These dumb questions aren’t intended to actually see whether you’re smart or not. Miss Utah USA might be smart and she might not be, but the last thing I’d use to guess at whether she’s smart is whether she can answer this kind of question “correctly.” Because “correctly” here just means smoothly, expertly, without hesitation or stammering. Had she said, “What it says is that we live in the greatest country in the world, and every day I get up and thank my lucky stars that I live in the United States of America,” she would not be in the news, despite having given just as irrelevant a non-answer. Had she said, “What it says is that family is the most important thing in the world, and we need to figure out how to help all families be happy families because it’s the most important thing in the world,” she would not be in the news. … She’s not a dumb person; she’s bad at public speaking.
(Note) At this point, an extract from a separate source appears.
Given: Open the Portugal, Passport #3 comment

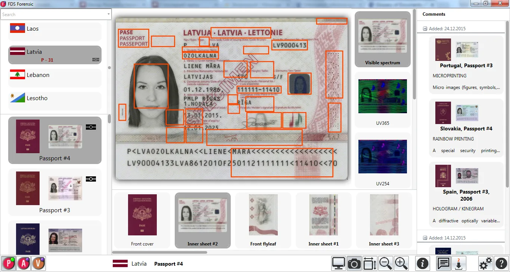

And if she were good at it, nobody would have ever heard of her.
[P]ageants theoretically used to be at least partly about female empowerment, even if that took the form of duking it out for the most canned, family-friendly commentary on world affairs and the most sculpted glutes. But now that the interview has become a public shaming ritual, it makes the whole ordeal of the pageant seem like a sadder spectacle. I doubt many people know who won Miss Teen USA in 2007, but far more remember Miss South Carolina and her geographical nonsequiturs. If the old pageant stereotype was the cutthroat behind-the-scenes catfighting of Drop Dead Gorgeous or the frivolous girliness of Miss Congeniality, now it’s the thousand-yard stare of a contestant realizing that her failure of poise is about to hit YouTube.
[T]he real problem here is that the question-and-answer period at beauty pageants is set up so the contestants really can’t win. As ever, pageant contestants know they have to project an image of bland inoffensiveness, which precludes having political opinions beyond a moderate support for sunshine and, in this case, education.